*** Opening of Records for processing ***

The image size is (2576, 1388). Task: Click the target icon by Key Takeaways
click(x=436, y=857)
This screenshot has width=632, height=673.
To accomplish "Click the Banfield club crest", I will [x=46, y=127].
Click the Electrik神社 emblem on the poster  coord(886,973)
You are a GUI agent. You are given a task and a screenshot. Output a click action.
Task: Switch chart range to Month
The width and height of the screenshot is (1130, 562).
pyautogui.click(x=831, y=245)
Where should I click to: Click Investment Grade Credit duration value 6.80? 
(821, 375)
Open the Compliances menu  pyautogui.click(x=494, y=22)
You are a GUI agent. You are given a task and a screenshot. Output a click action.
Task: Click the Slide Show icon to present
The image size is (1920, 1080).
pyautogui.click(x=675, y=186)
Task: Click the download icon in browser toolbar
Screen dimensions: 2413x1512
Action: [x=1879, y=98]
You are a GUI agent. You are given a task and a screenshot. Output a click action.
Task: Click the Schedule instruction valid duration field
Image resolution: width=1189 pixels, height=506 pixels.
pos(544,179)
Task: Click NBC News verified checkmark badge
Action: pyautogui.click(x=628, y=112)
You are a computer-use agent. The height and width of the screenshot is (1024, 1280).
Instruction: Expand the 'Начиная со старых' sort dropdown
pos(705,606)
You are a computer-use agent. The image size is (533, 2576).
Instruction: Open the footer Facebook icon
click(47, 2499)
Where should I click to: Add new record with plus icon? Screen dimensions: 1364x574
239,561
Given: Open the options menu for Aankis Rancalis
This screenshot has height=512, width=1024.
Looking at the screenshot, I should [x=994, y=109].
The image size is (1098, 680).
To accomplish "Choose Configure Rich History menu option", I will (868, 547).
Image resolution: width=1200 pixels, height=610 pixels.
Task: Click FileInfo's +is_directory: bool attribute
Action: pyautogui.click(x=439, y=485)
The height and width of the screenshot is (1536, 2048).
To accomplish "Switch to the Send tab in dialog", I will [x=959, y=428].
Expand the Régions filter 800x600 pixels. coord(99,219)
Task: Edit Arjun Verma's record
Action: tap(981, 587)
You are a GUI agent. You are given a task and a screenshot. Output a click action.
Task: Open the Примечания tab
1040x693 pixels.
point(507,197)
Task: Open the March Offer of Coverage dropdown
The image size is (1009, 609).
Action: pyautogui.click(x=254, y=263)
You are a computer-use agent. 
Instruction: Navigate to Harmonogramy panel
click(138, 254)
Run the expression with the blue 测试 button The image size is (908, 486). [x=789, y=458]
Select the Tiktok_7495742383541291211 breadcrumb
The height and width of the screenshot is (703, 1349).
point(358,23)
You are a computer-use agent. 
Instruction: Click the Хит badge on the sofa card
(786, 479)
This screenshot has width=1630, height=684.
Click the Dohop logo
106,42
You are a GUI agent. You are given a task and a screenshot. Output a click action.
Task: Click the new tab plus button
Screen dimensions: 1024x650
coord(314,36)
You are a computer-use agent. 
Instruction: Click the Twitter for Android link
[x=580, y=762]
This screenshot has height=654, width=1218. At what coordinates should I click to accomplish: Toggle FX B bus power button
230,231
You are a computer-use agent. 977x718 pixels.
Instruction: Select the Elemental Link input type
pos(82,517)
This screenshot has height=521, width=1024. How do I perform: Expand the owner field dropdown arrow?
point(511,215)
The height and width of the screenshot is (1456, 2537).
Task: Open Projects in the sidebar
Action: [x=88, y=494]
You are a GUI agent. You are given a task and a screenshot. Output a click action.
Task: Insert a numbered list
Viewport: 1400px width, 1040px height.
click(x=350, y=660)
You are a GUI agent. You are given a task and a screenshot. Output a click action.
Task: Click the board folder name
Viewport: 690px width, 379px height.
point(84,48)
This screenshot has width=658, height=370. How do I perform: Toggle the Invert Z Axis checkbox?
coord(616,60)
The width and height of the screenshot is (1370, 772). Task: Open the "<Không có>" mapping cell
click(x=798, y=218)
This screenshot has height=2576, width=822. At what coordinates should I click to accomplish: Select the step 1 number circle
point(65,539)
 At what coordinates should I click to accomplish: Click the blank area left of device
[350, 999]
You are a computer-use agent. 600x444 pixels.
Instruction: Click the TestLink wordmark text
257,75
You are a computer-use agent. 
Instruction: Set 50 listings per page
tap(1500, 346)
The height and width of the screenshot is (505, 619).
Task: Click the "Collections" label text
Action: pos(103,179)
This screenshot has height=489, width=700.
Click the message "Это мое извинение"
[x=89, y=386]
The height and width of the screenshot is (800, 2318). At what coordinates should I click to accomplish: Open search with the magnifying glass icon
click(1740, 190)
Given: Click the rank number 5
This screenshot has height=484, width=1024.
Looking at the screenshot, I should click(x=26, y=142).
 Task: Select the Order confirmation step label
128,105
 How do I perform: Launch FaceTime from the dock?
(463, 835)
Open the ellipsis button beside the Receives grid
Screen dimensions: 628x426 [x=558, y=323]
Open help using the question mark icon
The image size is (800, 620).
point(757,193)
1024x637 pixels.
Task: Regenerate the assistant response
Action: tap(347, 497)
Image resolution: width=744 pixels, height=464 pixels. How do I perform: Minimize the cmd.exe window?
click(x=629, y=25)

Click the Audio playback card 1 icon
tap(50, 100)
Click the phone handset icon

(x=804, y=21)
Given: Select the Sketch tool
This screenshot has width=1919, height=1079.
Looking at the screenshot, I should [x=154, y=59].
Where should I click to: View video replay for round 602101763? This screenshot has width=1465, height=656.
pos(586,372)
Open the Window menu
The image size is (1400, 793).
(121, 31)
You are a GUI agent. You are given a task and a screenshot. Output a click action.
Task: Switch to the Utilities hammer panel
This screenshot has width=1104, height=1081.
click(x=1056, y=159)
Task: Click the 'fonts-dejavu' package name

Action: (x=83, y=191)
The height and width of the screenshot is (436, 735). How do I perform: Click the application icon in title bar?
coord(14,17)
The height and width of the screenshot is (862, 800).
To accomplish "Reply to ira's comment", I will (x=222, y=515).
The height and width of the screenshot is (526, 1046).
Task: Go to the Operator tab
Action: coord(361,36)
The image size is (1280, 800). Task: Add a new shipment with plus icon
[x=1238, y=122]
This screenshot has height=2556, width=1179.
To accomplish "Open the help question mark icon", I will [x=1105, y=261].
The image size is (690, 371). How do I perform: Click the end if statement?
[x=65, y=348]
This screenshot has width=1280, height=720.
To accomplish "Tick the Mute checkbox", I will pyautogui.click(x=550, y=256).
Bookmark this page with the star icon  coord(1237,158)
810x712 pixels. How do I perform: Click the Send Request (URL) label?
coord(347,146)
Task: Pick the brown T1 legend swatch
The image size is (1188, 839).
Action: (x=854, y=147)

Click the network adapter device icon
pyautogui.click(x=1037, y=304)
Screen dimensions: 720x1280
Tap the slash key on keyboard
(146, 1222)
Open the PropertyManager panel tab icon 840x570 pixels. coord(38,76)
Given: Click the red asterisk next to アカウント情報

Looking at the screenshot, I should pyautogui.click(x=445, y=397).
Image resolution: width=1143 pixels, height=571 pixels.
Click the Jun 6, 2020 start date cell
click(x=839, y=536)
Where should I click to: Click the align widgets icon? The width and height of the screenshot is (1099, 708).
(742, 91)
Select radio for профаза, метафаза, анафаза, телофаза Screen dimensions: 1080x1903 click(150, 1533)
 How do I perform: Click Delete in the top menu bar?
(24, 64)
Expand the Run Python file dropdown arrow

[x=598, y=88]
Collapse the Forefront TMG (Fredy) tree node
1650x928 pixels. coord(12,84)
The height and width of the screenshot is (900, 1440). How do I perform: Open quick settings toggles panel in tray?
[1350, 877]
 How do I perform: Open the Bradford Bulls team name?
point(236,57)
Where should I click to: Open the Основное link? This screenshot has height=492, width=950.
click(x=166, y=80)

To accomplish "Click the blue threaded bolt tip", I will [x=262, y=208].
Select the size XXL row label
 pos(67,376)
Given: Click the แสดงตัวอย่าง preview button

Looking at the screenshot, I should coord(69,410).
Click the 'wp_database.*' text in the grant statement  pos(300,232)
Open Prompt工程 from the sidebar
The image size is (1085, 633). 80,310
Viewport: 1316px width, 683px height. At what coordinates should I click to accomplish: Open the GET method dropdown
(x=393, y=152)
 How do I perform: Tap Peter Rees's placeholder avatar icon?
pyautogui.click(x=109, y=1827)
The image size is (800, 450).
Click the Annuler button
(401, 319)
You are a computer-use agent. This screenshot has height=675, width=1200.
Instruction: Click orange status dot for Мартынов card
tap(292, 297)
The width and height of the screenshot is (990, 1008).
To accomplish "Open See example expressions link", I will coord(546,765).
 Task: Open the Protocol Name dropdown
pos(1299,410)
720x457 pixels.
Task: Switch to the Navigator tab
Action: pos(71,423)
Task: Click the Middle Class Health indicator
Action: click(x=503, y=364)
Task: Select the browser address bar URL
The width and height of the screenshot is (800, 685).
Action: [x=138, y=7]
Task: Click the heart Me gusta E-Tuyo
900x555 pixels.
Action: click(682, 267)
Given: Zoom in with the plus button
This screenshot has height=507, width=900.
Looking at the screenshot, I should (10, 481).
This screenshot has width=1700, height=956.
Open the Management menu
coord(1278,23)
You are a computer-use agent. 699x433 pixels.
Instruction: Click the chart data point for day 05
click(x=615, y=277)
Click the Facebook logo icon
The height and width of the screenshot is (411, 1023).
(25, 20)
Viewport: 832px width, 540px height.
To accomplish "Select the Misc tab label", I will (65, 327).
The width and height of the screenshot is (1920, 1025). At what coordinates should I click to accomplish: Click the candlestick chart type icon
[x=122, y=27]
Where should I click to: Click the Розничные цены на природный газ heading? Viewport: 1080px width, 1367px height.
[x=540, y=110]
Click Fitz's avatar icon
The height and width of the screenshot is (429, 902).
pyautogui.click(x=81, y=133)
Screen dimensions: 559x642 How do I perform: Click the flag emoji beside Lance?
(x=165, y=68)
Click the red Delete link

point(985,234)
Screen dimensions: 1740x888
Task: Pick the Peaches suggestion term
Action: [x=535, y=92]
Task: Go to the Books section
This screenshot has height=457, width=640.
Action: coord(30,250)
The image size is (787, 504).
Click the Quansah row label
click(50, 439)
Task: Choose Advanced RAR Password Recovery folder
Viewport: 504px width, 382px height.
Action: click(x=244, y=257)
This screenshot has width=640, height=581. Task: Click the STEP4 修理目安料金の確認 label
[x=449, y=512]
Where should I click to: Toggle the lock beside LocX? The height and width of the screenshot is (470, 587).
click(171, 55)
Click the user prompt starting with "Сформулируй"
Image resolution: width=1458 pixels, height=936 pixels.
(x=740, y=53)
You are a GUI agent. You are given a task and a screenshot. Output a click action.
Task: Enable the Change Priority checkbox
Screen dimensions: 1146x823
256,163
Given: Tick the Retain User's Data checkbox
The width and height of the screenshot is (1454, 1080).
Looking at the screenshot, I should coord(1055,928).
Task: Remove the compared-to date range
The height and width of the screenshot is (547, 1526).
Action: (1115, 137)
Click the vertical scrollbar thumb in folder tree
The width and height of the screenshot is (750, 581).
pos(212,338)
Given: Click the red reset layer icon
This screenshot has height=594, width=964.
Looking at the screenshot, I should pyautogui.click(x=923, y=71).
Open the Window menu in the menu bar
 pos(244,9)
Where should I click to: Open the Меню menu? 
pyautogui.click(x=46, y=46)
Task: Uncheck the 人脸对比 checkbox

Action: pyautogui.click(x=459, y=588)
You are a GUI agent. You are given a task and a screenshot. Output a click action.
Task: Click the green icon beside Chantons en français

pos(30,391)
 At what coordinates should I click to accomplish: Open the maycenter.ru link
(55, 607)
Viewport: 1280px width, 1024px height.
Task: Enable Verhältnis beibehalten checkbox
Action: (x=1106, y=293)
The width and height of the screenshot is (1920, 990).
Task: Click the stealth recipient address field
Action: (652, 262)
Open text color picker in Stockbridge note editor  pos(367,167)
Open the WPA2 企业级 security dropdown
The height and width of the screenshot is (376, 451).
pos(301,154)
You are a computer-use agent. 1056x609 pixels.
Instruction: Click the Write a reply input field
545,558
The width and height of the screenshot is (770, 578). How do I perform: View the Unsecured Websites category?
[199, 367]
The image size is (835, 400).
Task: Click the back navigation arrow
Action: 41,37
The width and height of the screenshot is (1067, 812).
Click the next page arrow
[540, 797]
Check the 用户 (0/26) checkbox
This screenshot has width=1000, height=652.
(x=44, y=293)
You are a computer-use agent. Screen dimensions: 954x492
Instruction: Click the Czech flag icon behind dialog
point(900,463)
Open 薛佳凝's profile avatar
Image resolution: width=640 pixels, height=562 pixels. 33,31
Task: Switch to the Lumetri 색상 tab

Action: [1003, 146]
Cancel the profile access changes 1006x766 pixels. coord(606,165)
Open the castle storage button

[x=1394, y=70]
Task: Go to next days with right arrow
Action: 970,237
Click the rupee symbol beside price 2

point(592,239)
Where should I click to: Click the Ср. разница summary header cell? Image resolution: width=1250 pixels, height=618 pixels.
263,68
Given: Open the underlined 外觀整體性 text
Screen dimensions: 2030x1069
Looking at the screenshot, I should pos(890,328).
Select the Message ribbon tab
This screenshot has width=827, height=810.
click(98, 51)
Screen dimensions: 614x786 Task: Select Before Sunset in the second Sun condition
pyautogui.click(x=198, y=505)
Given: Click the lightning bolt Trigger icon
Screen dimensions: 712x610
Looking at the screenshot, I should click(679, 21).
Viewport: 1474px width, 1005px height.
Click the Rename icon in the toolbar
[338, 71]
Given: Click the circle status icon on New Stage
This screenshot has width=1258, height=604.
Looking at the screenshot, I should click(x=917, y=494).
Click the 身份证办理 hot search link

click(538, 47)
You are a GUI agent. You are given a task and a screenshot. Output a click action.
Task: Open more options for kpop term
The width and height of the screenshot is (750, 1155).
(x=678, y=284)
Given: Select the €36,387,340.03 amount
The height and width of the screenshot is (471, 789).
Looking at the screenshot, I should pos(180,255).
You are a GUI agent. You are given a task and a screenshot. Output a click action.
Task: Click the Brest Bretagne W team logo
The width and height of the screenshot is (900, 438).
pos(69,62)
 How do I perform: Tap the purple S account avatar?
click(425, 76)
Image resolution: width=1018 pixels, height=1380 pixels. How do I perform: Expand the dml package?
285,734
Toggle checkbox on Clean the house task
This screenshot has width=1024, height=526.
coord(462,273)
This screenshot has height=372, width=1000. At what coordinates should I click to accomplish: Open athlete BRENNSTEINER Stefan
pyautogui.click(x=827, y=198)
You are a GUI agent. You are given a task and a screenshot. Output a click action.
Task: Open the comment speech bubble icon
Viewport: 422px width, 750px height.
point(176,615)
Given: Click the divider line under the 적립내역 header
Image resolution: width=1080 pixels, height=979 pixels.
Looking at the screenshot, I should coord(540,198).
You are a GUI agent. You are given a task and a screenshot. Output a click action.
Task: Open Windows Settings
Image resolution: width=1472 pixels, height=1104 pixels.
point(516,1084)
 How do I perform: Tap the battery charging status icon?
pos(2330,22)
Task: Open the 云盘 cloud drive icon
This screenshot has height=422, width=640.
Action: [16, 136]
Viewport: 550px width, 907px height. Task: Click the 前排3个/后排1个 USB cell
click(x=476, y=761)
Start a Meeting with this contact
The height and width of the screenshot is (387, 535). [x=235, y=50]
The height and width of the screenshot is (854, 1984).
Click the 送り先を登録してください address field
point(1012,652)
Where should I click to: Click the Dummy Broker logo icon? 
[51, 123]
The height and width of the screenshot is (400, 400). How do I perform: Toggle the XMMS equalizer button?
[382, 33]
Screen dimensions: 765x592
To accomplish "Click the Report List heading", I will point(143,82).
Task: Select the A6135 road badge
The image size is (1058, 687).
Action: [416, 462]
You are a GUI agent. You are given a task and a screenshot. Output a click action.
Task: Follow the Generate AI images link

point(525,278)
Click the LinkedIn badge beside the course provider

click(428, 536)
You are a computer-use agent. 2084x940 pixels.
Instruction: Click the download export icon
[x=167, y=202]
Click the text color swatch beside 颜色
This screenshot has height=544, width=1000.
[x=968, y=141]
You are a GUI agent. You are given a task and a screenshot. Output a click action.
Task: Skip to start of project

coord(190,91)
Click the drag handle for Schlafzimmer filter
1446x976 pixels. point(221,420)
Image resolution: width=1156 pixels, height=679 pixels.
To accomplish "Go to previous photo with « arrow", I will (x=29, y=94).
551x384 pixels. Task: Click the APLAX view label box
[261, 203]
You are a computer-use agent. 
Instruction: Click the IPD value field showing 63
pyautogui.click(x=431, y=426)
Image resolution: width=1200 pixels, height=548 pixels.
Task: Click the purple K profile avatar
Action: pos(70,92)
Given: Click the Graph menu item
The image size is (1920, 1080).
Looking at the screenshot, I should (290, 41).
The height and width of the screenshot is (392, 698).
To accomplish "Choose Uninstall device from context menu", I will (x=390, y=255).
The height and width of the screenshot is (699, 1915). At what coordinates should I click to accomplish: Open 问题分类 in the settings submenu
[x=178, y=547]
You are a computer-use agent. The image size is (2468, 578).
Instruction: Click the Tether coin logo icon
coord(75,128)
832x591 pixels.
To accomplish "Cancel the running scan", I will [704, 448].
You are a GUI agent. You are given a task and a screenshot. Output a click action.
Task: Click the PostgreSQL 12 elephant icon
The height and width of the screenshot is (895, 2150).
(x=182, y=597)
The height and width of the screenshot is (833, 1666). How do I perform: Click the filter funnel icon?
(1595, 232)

*** Close of Records for processing ***

* Try it
Search the entries above for the word "bolt" and copy each line where it appears.

* Written reply
To accomplish "Click the blue threaded bolt tip", I will [x=262, y=208].
Given: Click the lightning bolt Trigger icon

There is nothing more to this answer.